(68)魔女裁判④

文字数 1,747文字

本来、「魔女である」の確証がない限り、有罪にはなり得ない。
ましてや、生きながらの火焙り刑に処せられることもないはずである。
しかし、なぜ、あれほど多くの魔女が有罪とされ、火刑台にのぼったのか。
火刑台にのぼった魔女全てに、「魔女である」確証があったのだろうか。
あったとすれば、その確証は、何によって得られたのだろうか。

実際、確証の種類(理由)や入手方法は、「悪魔学」を根拠としたのであるが、そこに導いたものは、厳しい尋問と拷問であった。

裁判では、まず「魔女としての淫乱性」が問われ、証拠探しが行われた。
「淫乱な女は、魔女の嫌疑がある」、としたのである。
そもそも魔女は、誰でも淫乱であり、その淫乱は魔術と悪魔に由来する。
魔女は悪魔の肛門に接吻を行い、魔女集会では集団乱交が果てしなく続く。
そのため、裁判の第一段階で、この悪魔的淫乱の証拠調べが行われた。

被疑者の尋問と証人尋問が行われた。
証言は、女でも子供でも、誰の証言でも採用された。
ただし、被疑者は単なる尋問では、自供はしなかった。
(そもそも、無実であったから)

次に、彼女たちが、「媚薬」あるいは「黙秘薬:沈黙を守らせるために悪魔が与えた薬」を衣服の下、体毛の中、尻や陰部に「隠し持っていないか」を確認するための調査が行われた。

彼女たちは、全裸にされた。
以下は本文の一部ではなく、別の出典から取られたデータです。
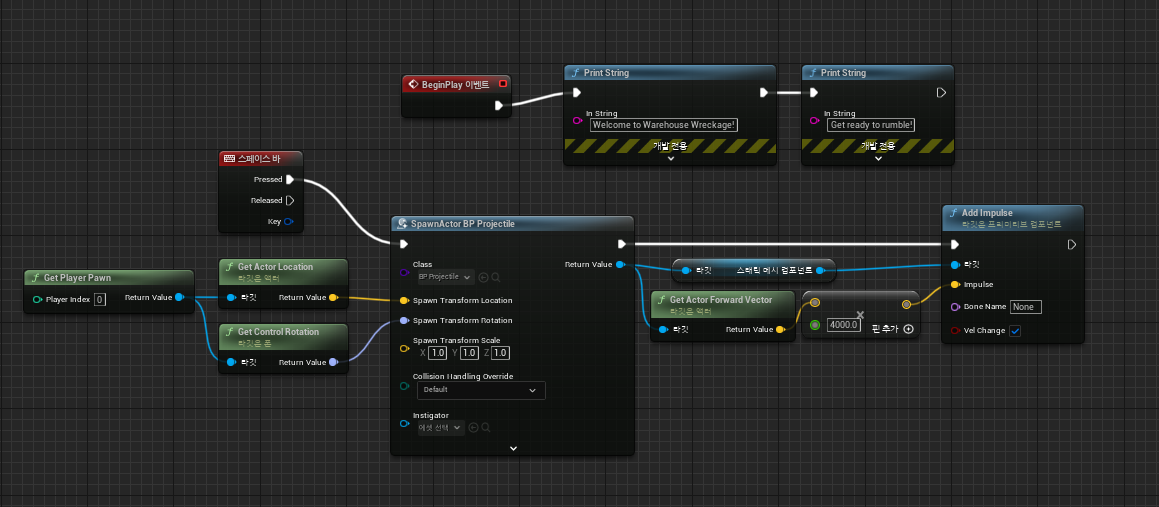Click the Add Impulse output execution pin
The width and height of the screenshot is (1159, 507).
coord(1071,244)

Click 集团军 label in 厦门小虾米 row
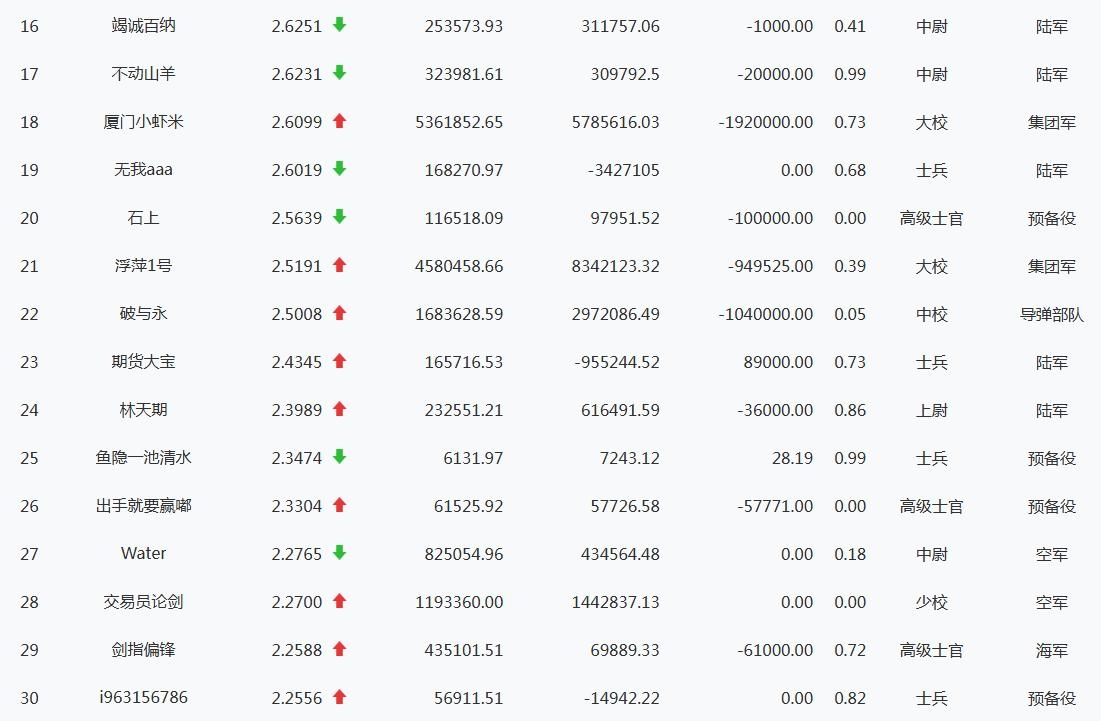(x=1051, y=122)
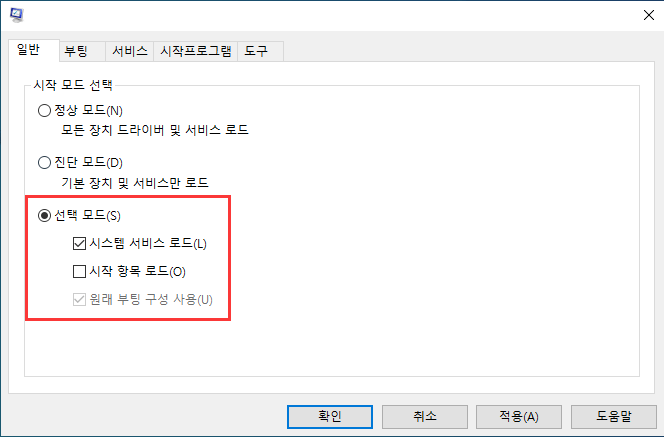Apply changes with the 적용(A) button
Image resolution: width=664 pixels, height=437 pixels.
(x=519, y=417)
(これも恥辱拷問になる)
身体中の「毛」を剃られた。(恥毛含む)

「秘密の薬」は、簡単に見つかることが多かった。
そもそも魔女の嫌疑を受けたのは、風呂にも滅多に入ることがない貧乏な農婦が多かった。
また、知的障害者、放浪女性も、多かった。
その不潔な日常生活により、身体のあちこちに、「フケ」「垢」「羽毛」「藁くず」が残っていた。
そして、魔女裁判官は、その「フケ」「垢」「羽毛」「藁くず」を、「媚薬」あるいは「黙秘薬:沈黙を守らせるために悪魔が与えた薬」として、魔女である証拠にして、極刑に処したのである。
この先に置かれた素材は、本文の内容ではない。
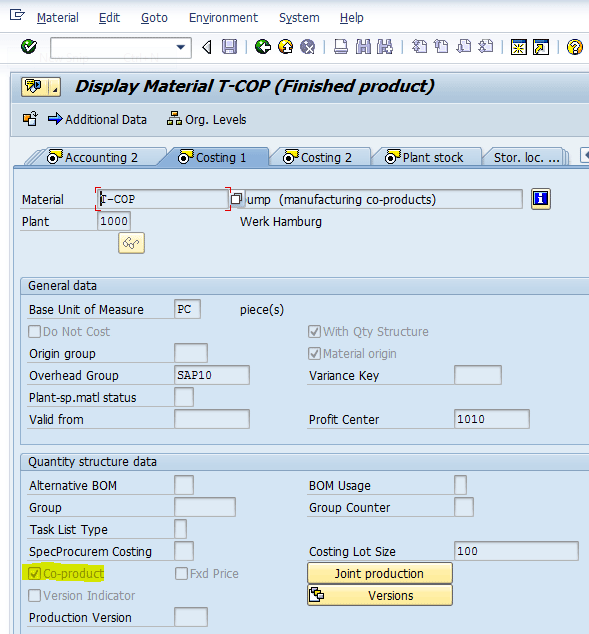Viewport: 589px width, 634px height.
Task: Click the green checkmark Enter icon
Action: click(29, 47)
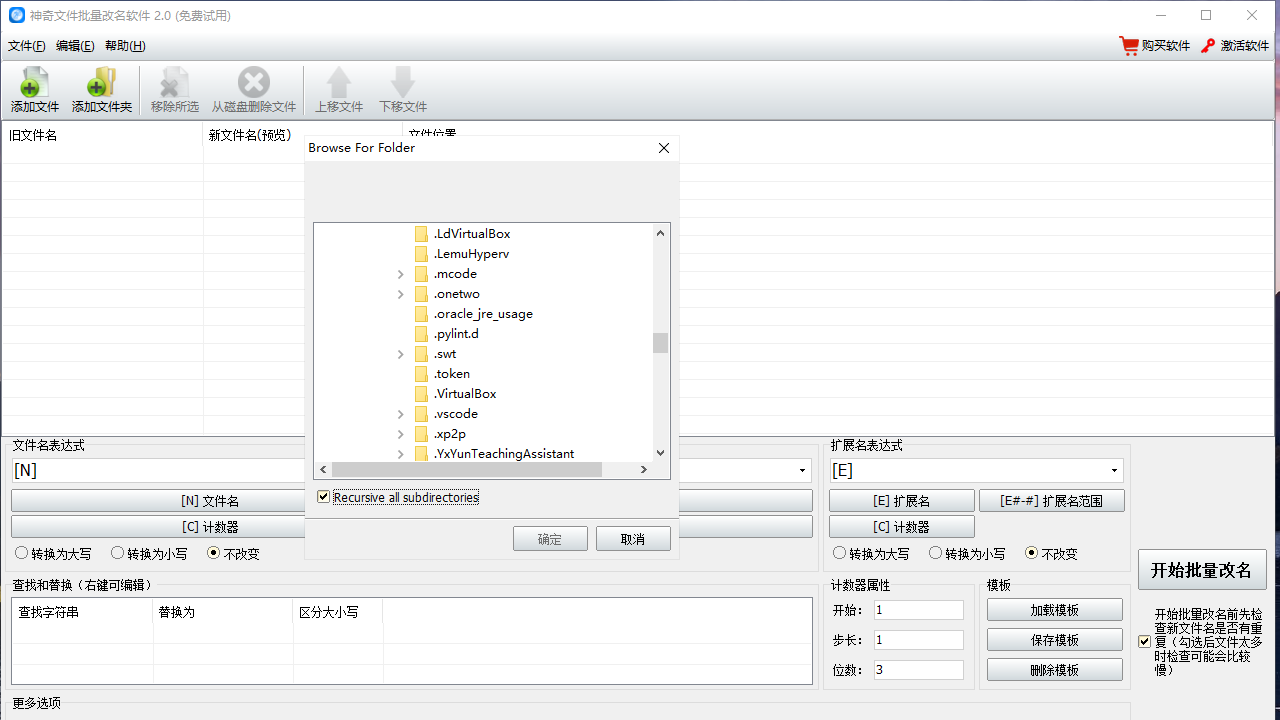The width and height of the screenshot is (1280, 720).
Task: Click the 取消 button in folder dialog
Action: pos(633,539)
さて、全裸にしても、「魔女の薬」が見つからない場合は、「針刺し」による「魔女マーク」探しに移った。
「魔女マーク」は、魔女集会において、悪魔が魔女との契約の証しとして、魔女の身体に残した小さな跡で、無痛覚の場所である。

裁判官は、魔女の胸、腿、脚、全てに針を刺した。
その際の、魔女の苦痛の悲鳴や出血には、全く配慮しなかった。

例1)1652年3月。ジュネーブ。貧しい老女(4月6日刑死)の記録。
  我々は、彼女に目隠しをして、その身体を針で刺した。
  何か所か、激しい出血があり、彼女は激痛の叫びをあげた。
  右乳房の下、三指幅の箇所に、豆粒大の印を発見した。
  そこに、親指程の長さの針を突き刺したが、彼女は痛みを感じない様子だった。
  出血もなく、抜いた針にも、血の付着は無かった。
  この異常な証拠の確認により、我々は、彼女を魔女と断定する。

例2)マシュー・ホプキンス(イングランドの魔女狩り将軍として有名)
被告の自白を様々な拷問で引き出すエキスパートだった。
魔女狩り名人として各地から招かれ、東奔西走し、3年間で1000ポンド稼いだと言われている。
自分の稼ぎを増やすため、針刺しに不正な道具を使用した。
針が皮膚を刺さない針刺しを使用して、結果として感覚のない魔女マークを発見するカラクリだった。
その後、世間の疑惑が高まり、一僧侶により、その残虐と不正を暴かれ、引退した。
世間の非難に釈明するため、「魔女の発見」(1647)を著述した。
モーゼの言葉である「魔女を生かしておいてはならない」を表紙に印刷している。

例3)1611年3月10日。マルセイユの記録。
マルセイユの若い神父と尼僧たちの性関係に端を発した有名な事件に関して、二人の内科医と二人の外科医が監獄内で魔女の身体検査を行った。
第一の斑点:右腿下部寄り中間。皮膚の色とさして変わらない三個の斑点を発見し、針を刺したが、何の痛みも感じないようで、血液その他の体液の浸出がなかった。
第二の斑点:右寄りの腰部。針を刺したが、何の痛みも感ぜず、血液その他の体液の浸出がなかった。
第三の斑点:心臓部。多少力を加えて苦痛を感じた。体液の分泌はなかった。
翌日になっても、深い針の部分は腫れも赤味もなかった。
無感覚の皮膚は既往の皮膚疾患と「別」と判断した。